Wow, do all the Lifetime parents suck?
Right. Let's press on.
Jill heads to work and sees an article about Victor's death. Victor is wearing the same necklace that Casey gave to Lydia a few days earlier and she suspects something afoul. Yeah, like this movie, but truly I digress. Jill heads home with Lydia and asks Casey about Skyla's whereabouts and Casey is all "I buried her alive."
Then, Skyla suddenly appears and tells Jill to chill out. Back in the subplot, Jill and Skyla head to a lawyer's office where they learn that MawMaw left all her money in a new typewritten will to Skyla. Jill decides Casey must be behind MawMaw's death (Really? Not Skyla, the one inheriting all the money? Oh, ok then.) and, once home, begins snooping in her room. She finds a bottle of melarsoprol in a safe in Casey's room and takes it to work. Even though she is a chemist and lab technician and works in a lab full of other qualified experts, she depends on Google to tell her it is a form of arsenic poison.

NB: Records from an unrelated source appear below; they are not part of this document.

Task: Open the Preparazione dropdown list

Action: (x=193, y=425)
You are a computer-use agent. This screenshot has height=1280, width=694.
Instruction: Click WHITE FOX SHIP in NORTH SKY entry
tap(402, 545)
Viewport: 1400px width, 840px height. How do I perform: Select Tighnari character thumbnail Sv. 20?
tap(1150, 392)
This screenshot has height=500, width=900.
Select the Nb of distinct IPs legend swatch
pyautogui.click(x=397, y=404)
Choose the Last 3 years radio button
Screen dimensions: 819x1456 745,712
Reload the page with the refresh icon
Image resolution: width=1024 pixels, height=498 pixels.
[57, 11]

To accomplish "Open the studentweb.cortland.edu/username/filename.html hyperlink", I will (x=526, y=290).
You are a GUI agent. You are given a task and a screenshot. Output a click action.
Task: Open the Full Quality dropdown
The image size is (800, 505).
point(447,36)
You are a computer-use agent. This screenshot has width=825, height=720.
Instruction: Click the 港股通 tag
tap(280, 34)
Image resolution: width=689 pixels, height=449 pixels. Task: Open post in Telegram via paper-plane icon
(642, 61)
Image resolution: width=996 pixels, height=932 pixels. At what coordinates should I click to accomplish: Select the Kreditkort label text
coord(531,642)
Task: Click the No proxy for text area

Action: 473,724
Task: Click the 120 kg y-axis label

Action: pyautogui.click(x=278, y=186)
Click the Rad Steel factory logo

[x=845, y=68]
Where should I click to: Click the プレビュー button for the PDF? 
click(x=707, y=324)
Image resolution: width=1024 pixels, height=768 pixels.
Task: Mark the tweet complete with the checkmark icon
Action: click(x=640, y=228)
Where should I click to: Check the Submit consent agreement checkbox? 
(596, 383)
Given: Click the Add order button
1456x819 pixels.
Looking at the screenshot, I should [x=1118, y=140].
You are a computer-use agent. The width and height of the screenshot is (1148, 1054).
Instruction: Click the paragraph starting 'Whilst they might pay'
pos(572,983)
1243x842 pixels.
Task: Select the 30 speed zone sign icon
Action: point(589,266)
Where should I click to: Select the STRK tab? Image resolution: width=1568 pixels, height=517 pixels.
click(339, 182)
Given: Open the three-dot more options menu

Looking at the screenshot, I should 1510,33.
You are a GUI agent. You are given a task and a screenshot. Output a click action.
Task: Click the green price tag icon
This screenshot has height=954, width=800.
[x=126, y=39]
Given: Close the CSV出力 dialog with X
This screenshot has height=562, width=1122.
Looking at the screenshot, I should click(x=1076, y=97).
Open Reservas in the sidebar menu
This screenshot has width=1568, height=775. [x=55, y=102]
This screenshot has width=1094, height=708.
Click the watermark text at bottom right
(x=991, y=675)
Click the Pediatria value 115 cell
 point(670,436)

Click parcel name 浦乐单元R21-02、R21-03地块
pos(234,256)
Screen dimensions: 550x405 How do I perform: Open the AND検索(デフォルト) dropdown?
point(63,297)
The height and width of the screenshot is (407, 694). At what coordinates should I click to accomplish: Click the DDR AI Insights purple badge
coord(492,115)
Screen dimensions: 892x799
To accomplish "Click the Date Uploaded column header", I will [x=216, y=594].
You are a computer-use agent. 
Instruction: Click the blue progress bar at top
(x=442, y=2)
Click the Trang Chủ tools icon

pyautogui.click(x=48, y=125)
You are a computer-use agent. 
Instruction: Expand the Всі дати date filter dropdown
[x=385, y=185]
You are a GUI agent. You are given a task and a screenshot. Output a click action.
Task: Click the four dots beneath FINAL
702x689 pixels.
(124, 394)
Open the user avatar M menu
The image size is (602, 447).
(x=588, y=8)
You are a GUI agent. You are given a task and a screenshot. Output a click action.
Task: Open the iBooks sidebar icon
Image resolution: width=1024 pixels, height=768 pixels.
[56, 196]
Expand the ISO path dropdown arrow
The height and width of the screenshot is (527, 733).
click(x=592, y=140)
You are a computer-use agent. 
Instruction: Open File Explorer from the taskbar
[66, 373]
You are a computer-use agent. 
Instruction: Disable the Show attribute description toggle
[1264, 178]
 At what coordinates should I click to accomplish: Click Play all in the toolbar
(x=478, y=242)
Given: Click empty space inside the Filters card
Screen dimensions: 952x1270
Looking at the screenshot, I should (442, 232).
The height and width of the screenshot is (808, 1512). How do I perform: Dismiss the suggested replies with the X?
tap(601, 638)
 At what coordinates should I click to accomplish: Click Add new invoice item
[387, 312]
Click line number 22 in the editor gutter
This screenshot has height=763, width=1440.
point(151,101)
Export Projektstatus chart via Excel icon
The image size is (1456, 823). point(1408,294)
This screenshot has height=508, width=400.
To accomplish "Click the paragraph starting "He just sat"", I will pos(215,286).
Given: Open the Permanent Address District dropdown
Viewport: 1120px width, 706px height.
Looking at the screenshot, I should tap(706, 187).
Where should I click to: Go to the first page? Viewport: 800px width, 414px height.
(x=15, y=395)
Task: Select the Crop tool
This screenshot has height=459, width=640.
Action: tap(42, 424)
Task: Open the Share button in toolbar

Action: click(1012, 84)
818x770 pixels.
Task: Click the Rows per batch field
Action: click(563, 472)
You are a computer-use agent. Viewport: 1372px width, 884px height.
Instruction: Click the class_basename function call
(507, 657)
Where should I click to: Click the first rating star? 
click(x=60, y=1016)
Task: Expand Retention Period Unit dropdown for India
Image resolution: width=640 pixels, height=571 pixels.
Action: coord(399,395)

Why? Because this is Lifetime and we are supposed to suspend all belief of logistics.
Back home, Skyla is drunk and tells Casey she is celebrating that MawMaw left her all the money. They both drink copious amounts of champagne. Skyla also tells Casey that Jill broke up with Lydia's real dad because she caught him cheating. Jill and Lydia return home and Jill is furious Skyla and Casey are drunk. She tells Skyla to get out, all the while Casey is like:
I told you so. Lifetime teens = little assholes.
The next day, Jill goes back to the lab tech's office at the nursing home and asks for a tissue sample from MawMaw. He says no, so Jill calls up her co-worker Naomi to seduce the lab tech while she steals the tissue sample and tests it for arsenic. Must be nice to have a skanky co-worker.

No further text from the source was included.